摘要目的:探讨真实世界中经治恶性胸膜间皮瘤(MPM)患者接受免疫联合治疗的现状、疗效及安全性。方法:收集2016—2021年中国医学科学院肿瘤医院和北京大学首钢医院39例经治MPM患者的临床病理资料，中位随访18.97个月，根据应用免疫检查点抑制剂(ICIs)治疗的情况分为免疫治疗组(19例)和对照组(20例)，分析免疫联合治疗的疗效及安全性。生存分析采用Kaplan－Meier法，生存率的比较采用Log rank检验。结果:免疫治疗组和对照组的客观缓解率(ORR)分别为21.1%和10.0%，疾病控制率(DCR)分别为78.9%和55.0%，差异均无统计学意义(均 P>0.05)。免疫治疗组中位总生存时间(OS)长于对照组(分别为14.53和7.07个月， P＝0.015)，但两组的中位无进展生存时间(PFS)差异无统计学意义(4.80和2.03个月， P＝0.062)。单因素分析显示，胸腔积液性质、病理亚型及免疫治疗疗效与MPM患者的PFS和OS均有关(均 P<0.05)。免疫治疗组不良反应发生率为89.5%(17/19)，最常见的不良反应为血液学毒性(9例)，其次为恶心呕吐(7例)、疲劳(6例)和皮肤损害(6例)。有5例患者出现免疫治疗相关不良反应，均为1~2级。 结论:真实世界中，MPM患者多于后线开始接受免疫联合治疗，以联合化疗为主，中位治疗线数为二线。无论与化疗还是抗血管生成治疗联合均有较好的疗效，不良反应可控，具有良好的临床应用价值。

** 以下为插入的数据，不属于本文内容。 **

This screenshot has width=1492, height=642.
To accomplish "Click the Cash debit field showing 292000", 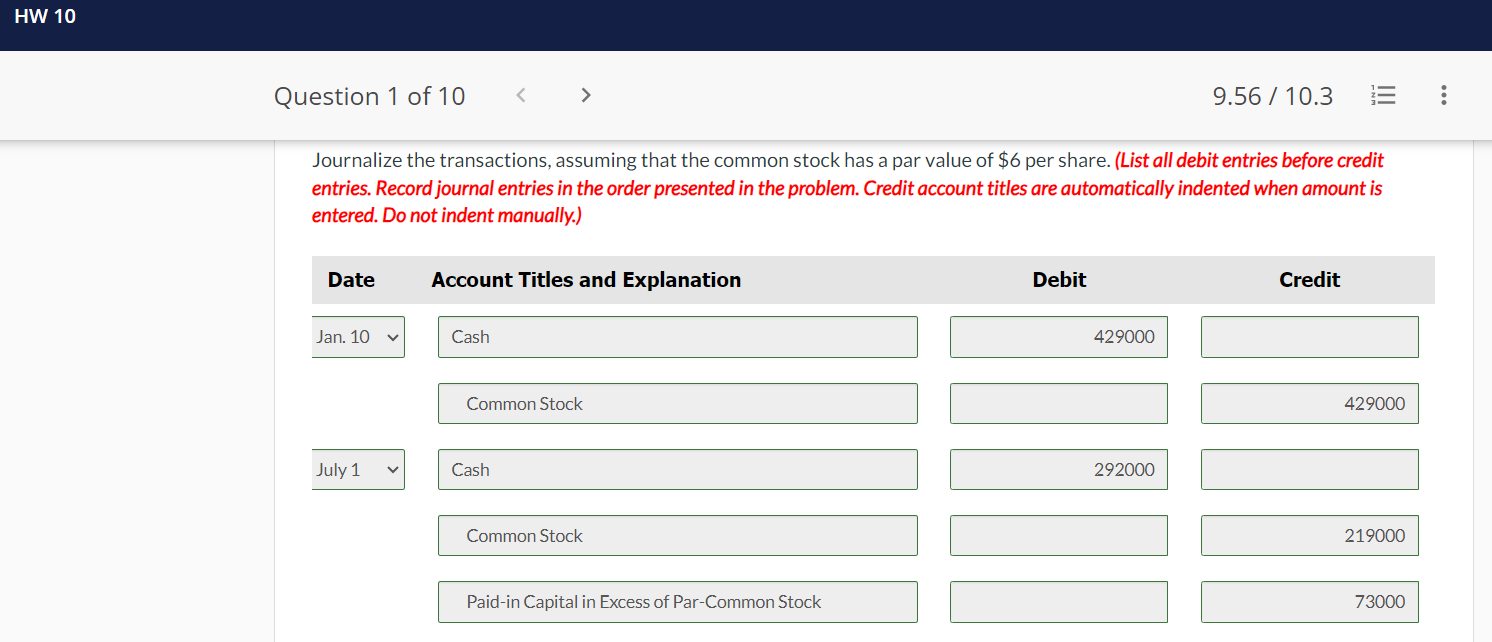I will [1059, 469].
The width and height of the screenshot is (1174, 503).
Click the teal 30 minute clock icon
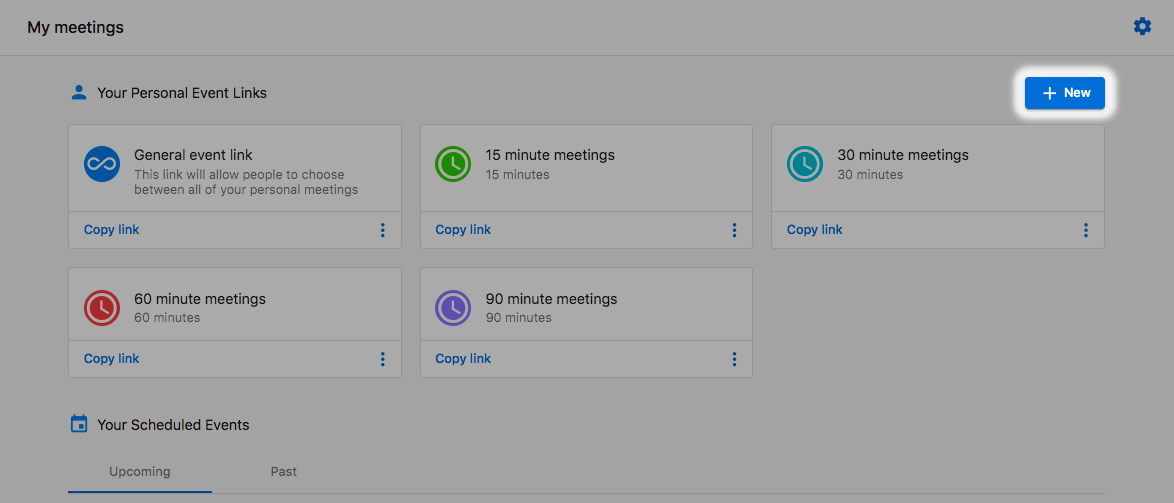click(x=804, y=164)
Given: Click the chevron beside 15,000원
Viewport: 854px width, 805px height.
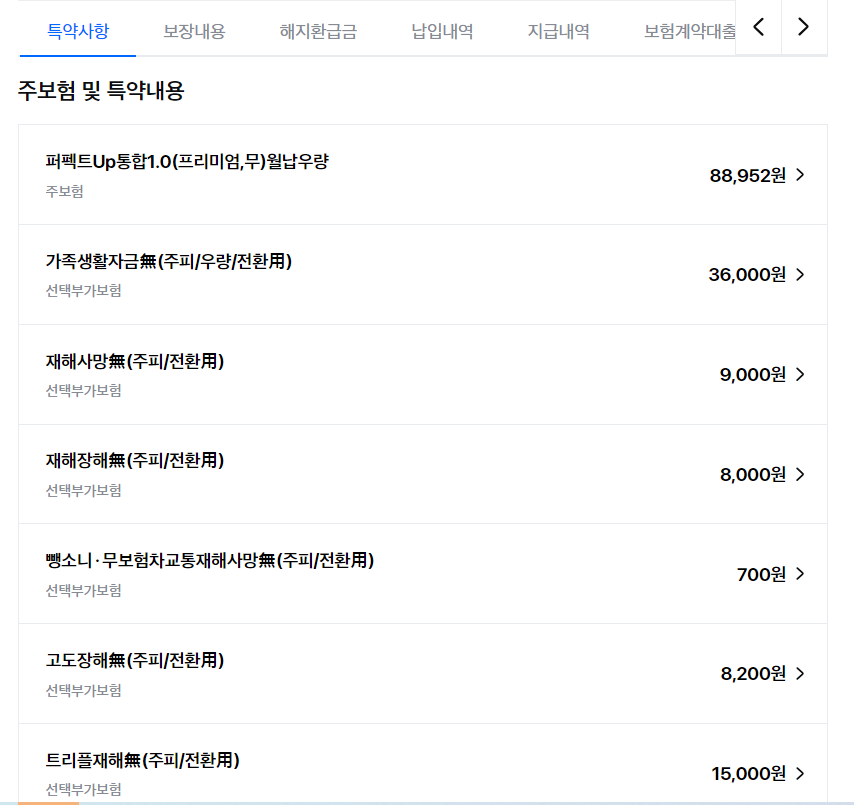Looking at the screenshot, I should [x=799, y=773].
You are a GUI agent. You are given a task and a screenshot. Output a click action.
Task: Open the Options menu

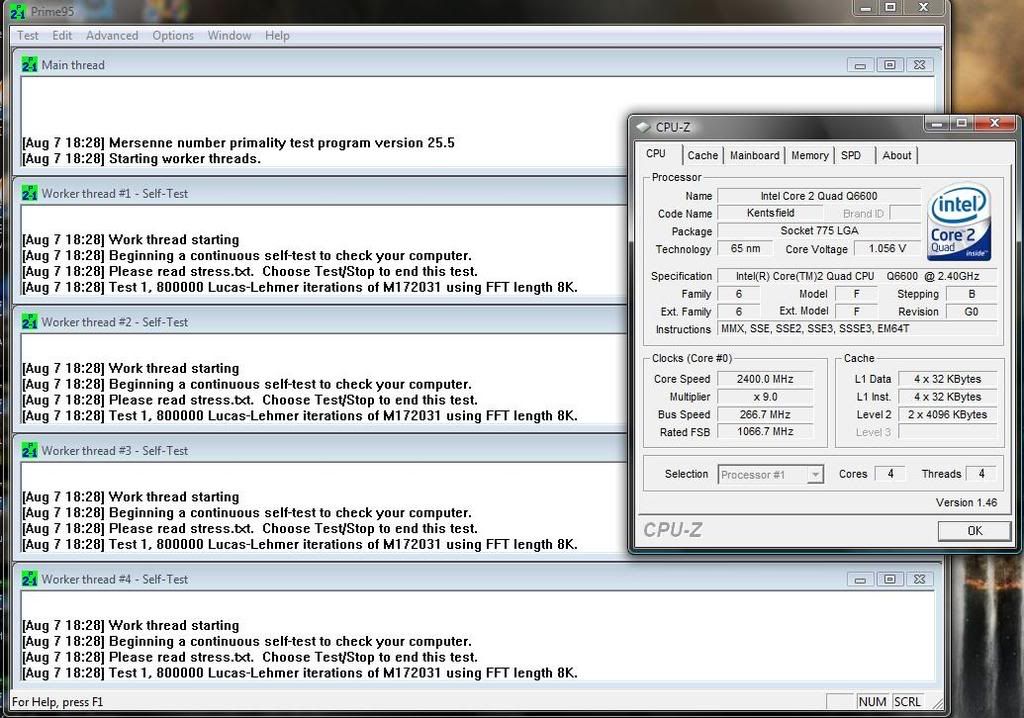click(173, 35)
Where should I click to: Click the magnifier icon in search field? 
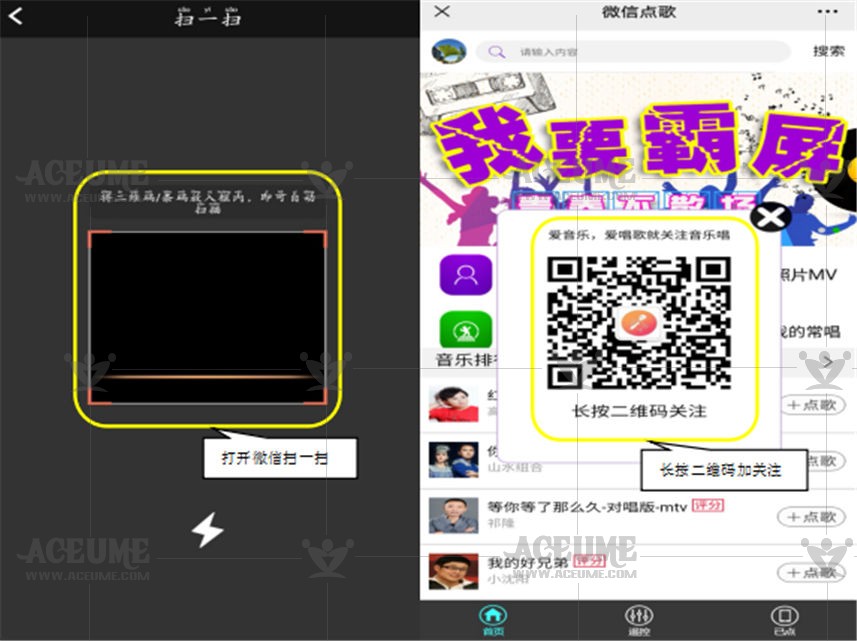click(x=495, y=52)
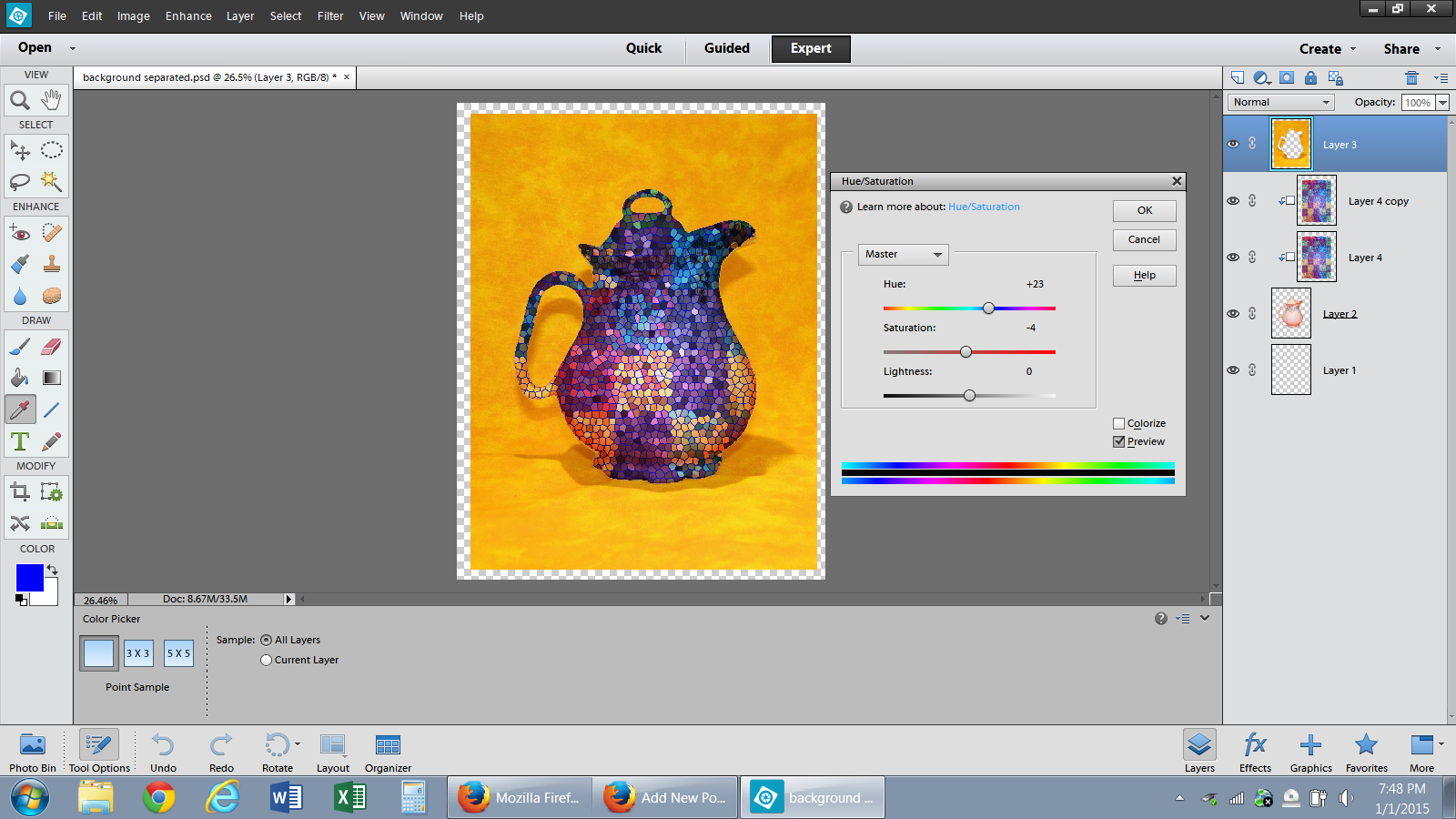The image size is (1456, 819).
Task: Select the Eraser tool
Action: pyautogui.click(x=52, y=347)
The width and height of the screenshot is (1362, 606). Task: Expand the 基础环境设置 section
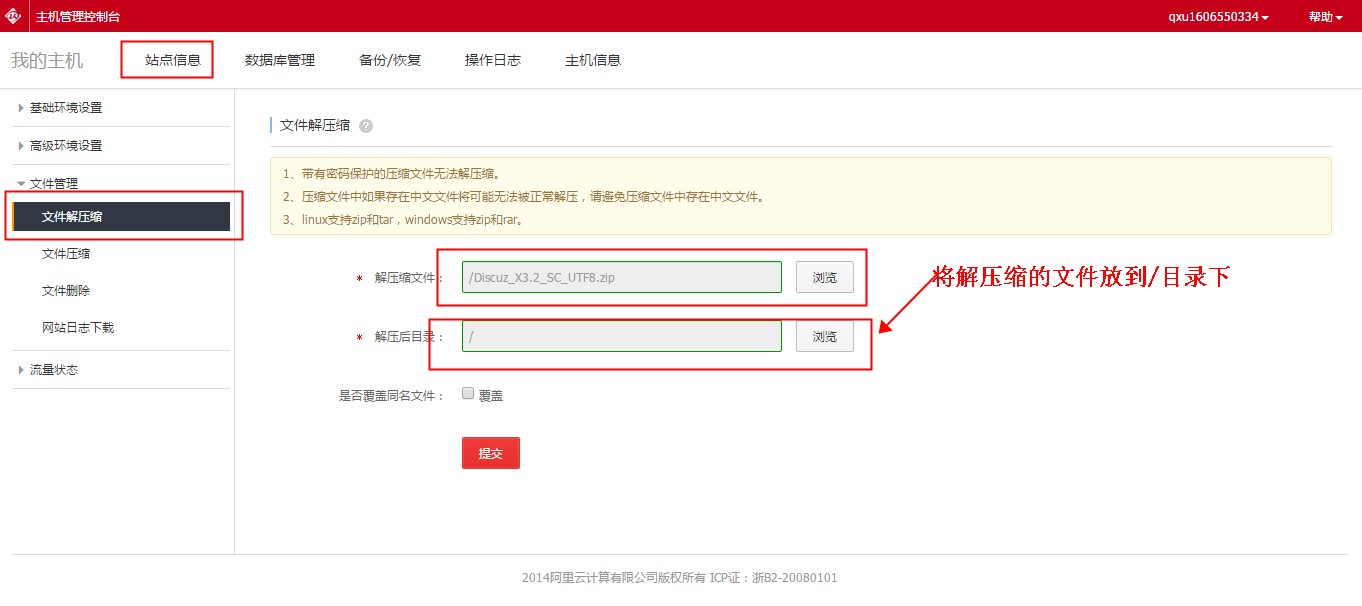pyautogui.click(x=65, y=108)
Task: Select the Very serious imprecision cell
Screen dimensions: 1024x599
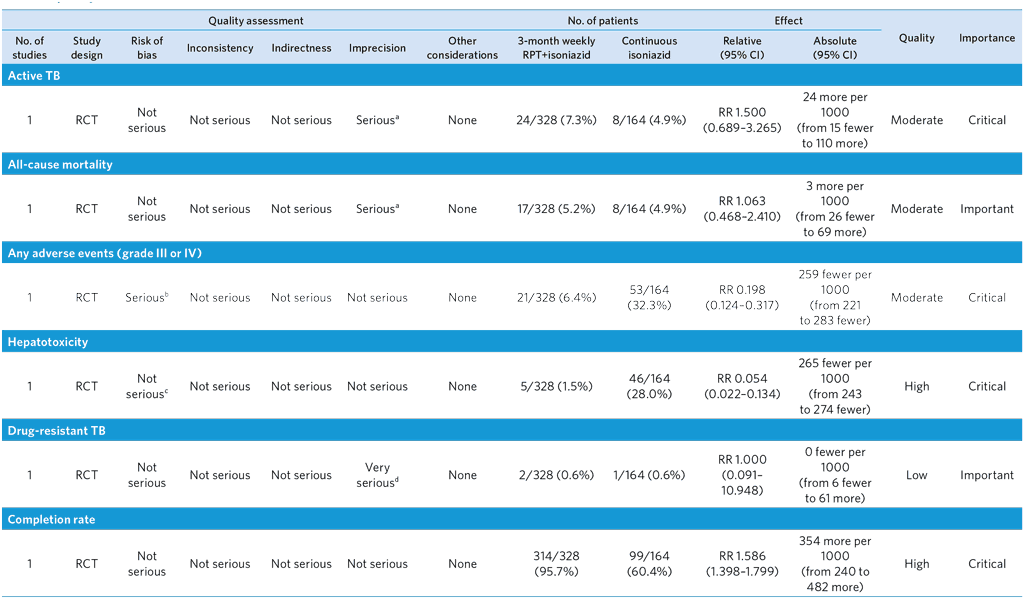Action: click(x=377, y=474)
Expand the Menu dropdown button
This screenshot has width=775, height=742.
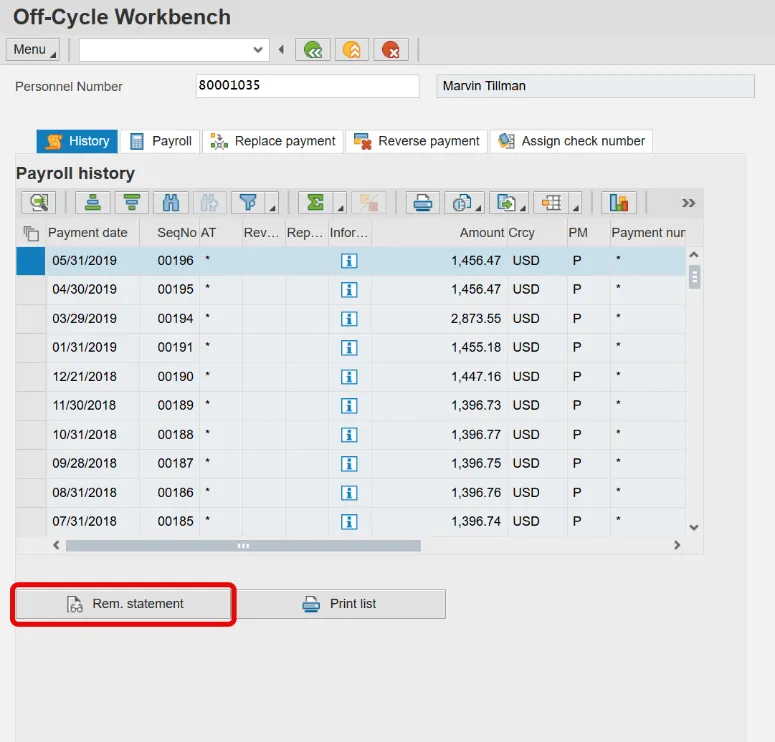pos(33,49)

abstractsObjective:To observe the present situation, efficacy and safety of immunotherapy in patients with malignant pleural mesothelioma (MPM).Methods:The data of 39 patients with MPM in two centers from 2016 to 2021 were collected and the efficacy and safety were evaluated. According to the application of immune checkpoint inhibitors (ICIs), these patients, whose median clinical follow-up amounting to 18.97 months, were divided into immunotherapy group (19 cases) and control group (20 cases). Kaplan-Meier method and Log-rank test were used for the survival analysis.Results:The objective response rate (ORR) and the disease control rate (DCR) in the immunotherapy group is 21.05% and 79.0% respectively, compared with 10.0% and 55.0% in the control group; and the difference was not statistically significant ( P>0.05). The median overall survival (OS) in the immunotherapy group was significantly longer than that in the control group (14.53 months vs 7.07 months, P=0.015), but there was no significant difference in the median progression free survival (PFS) between two groups (4.80 months vs 2.03 months, P=0.062). Single factor survival analysis showed that the nature of pleural effusion, pathological subtype and the efficacy of immunotherapy were related to both PFS and OS of the patients with MPM ( P<0.05). The incidence of adverse reactions in immunotherapy group was 89.5% (17 out of 19 cases), and the most common adverse event was hematological toxicity (9 cases), followed by nausea and vomiting (7 cases), fatigue (6 cases) and skin damage (6 cases). Five patients had immune checkpoint inhibitors (ICIs) related adverse reactions with grade 1-2. Conclusions:Patients with MPM have begun to receive immunotherapy in more than 2-line mainly combined chemotherapy in the real world, and the median treatment line is 2-line. Either combined with chemotherapy or anti-angiogenesis therapy, ICI inhibitors have significant efficacy, controllable adverse events and good clinical value.